Your answer should show every line of the material below that includes "green".

• • • •

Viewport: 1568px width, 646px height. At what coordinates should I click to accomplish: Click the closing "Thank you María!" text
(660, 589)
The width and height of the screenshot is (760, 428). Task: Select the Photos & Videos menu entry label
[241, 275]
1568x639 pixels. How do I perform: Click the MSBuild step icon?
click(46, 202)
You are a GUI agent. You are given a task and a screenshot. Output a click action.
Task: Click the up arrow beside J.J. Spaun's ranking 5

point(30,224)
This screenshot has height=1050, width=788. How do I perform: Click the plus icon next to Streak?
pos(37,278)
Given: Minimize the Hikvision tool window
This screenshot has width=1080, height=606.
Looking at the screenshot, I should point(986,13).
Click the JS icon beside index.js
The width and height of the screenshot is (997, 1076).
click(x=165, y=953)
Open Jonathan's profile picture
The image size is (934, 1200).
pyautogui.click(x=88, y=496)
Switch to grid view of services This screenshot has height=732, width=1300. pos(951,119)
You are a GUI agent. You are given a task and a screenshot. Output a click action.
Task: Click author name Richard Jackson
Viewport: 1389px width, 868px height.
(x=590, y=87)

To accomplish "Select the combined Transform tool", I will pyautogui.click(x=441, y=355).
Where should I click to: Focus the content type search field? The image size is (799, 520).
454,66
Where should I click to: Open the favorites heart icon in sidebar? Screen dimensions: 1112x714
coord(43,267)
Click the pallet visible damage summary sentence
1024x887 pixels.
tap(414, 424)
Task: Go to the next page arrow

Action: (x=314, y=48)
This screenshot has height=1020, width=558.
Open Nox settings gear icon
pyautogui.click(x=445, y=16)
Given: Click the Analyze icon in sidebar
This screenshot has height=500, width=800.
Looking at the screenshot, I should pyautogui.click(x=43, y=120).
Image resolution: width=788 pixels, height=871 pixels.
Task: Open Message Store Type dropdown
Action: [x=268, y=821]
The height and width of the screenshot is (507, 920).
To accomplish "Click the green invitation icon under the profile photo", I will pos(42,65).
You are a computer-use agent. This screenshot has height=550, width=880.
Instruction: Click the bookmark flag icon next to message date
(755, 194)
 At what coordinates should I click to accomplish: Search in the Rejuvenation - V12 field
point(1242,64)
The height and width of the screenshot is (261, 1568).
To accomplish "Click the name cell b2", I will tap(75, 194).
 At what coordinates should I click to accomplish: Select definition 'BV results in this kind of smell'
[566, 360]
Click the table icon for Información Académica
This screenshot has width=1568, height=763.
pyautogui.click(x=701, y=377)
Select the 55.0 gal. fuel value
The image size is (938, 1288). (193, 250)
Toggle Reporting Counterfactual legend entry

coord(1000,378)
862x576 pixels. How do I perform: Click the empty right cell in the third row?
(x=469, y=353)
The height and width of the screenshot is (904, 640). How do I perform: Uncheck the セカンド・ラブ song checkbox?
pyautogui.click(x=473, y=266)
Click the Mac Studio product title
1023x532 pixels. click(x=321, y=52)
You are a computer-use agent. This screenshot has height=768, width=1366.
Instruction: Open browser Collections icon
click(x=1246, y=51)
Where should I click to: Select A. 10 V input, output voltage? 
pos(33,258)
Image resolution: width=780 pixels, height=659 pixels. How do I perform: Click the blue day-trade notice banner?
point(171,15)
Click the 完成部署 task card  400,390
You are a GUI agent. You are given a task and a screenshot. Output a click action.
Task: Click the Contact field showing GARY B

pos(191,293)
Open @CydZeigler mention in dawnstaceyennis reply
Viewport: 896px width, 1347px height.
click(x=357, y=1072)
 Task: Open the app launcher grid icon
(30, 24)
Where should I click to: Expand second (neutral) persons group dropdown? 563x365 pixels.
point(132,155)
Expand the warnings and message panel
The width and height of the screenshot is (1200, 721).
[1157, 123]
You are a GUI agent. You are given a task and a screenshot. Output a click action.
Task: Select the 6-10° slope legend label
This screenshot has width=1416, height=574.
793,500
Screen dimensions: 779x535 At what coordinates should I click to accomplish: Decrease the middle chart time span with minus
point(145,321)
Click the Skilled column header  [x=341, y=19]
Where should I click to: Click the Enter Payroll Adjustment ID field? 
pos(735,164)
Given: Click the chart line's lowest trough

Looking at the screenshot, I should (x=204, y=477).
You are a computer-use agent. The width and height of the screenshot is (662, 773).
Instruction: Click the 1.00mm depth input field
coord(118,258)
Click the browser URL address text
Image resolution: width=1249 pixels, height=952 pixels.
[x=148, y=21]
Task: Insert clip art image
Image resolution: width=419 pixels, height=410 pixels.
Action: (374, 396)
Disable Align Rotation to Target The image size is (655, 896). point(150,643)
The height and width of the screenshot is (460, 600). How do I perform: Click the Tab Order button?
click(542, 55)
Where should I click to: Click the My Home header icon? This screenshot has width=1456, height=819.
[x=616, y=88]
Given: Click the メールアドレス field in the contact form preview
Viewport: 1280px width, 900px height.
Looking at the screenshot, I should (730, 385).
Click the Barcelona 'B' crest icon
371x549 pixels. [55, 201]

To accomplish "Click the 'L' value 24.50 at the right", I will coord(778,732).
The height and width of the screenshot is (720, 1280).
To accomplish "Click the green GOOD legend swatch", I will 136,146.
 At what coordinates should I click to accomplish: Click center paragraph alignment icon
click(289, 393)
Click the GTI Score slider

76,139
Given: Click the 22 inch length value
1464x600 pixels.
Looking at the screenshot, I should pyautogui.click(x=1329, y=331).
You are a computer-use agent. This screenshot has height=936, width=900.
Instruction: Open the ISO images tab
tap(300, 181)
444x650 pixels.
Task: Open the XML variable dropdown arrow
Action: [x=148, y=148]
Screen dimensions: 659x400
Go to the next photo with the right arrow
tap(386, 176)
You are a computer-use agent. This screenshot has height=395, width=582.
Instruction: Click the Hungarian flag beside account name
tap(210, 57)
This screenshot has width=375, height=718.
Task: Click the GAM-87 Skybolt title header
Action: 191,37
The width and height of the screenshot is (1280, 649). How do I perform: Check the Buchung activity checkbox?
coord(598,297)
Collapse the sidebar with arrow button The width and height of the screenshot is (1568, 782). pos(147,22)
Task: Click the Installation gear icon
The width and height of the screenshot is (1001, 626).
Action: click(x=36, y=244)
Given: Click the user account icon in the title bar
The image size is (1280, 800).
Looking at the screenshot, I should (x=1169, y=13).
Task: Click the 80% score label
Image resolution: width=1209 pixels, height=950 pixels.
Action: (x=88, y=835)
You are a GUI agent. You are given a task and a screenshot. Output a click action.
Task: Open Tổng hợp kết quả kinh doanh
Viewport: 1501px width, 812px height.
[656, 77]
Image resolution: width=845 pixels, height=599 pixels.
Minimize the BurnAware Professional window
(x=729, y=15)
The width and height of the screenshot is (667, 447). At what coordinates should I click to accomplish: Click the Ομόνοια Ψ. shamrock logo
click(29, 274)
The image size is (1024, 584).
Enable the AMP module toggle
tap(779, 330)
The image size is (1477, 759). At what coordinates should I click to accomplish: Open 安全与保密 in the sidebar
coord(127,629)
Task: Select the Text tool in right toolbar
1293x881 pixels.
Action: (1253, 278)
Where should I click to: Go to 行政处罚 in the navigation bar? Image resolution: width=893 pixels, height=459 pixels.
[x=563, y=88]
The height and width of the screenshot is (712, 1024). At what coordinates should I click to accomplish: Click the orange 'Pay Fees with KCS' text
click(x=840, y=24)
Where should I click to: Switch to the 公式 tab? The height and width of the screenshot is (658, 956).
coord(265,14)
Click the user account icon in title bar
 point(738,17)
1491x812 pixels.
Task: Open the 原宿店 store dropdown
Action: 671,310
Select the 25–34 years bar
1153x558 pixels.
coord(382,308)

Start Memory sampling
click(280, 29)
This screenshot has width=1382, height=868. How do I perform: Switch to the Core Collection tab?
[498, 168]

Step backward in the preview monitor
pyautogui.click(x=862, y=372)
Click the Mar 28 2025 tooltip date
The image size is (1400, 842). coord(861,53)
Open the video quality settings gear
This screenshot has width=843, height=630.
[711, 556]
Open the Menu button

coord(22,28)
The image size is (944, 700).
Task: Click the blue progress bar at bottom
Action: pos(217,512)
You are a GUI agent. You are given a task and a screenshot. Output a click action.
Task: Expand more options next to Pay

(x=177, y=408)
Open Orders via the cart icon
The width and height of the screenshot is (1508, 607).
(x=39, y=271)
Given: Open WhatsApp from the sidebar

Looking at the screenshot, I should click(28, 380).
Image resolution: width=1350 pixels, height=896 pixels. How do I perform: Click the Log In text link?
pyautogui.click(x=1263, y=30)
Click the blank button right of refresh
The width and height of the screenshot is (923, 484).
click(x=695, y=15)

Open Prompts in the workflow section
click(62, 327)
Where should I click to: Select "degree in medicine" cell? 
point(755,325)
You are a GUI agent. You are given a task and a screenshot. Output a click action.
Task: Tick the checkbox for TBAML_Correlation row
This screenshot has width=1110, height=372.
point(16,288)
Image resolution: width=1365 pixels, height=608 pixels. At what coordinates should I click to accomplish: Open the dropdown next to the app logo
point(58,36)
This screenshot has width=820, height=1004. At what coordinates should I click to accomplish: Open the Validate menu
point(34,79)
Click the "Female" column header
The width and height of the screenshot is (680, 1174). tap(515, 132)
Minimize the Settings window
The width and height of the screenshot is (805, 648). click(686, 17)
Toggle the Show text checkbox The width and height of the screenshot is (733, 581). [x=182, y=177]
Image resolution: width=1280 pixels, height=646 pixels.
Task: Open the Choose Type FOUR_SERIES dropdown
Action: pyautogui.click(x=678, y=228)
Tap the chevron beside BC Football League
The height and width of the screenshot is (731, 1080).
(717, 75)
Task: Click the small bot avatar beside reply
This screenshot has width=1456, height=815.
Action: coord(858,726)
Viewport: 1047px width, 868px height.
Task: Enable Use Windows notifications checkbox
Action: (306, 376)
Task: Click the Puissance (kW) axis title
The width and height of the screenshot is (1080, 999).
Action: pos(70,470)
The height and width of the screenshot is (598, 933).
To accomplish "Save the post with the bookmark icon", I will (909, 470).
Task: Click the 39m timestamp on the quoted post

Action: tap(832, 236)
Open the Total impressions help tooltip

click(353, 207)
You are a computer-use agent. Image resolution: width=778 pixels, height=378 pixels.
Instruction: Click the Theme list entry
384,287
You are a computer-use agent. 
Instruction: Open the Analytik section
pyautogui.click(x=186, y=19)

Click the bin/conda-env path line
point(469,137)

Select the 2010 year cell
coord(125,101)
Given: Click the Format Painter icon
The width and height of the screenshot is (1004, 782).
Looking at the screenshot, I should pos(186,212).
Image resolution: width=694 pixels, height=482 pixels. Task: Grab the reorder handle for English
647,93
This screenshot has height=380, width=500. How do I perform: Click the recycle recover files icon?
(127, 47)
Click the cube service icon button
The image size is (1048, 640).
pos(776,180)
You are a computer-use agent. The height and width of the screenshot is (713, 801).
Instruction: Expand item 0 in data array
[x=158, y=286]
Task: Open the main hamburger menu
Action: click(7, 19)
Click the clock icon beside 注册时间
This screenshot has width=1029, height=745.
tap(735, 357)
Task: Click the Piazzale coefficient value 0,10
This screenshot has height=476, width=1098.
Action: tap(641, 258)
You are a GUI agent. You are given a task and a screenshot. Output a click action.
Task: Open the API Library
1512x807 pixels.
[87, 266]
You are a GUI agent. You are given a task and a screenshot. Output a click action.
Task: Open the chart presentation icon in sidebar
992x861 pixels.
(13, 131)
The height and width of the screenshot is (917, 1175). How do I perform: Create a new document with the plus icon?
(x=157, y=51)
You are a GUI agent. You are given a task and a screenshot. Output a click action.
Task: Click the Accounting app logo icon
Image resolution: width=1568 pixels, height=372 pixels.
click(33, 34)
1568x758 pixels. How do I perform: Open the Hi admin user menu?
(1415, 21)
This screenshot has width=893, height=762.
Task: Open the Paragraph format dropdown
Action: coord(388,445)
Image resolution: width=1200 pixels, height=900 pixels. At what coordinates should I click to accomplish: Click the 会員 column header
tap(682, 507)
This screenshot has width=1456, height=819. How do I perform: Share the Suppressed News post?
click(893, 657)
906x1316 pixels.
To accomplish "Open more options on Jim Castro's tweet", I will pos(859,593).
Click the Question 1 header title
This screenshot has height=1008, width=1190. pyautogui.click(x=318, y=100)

• • • •

Solution to this task:
To accomplish "Click the green invitation icon under the profile photo", I will pos(42,65).
To accomplish "Click the green GOOD legend swatch", I will 136,146.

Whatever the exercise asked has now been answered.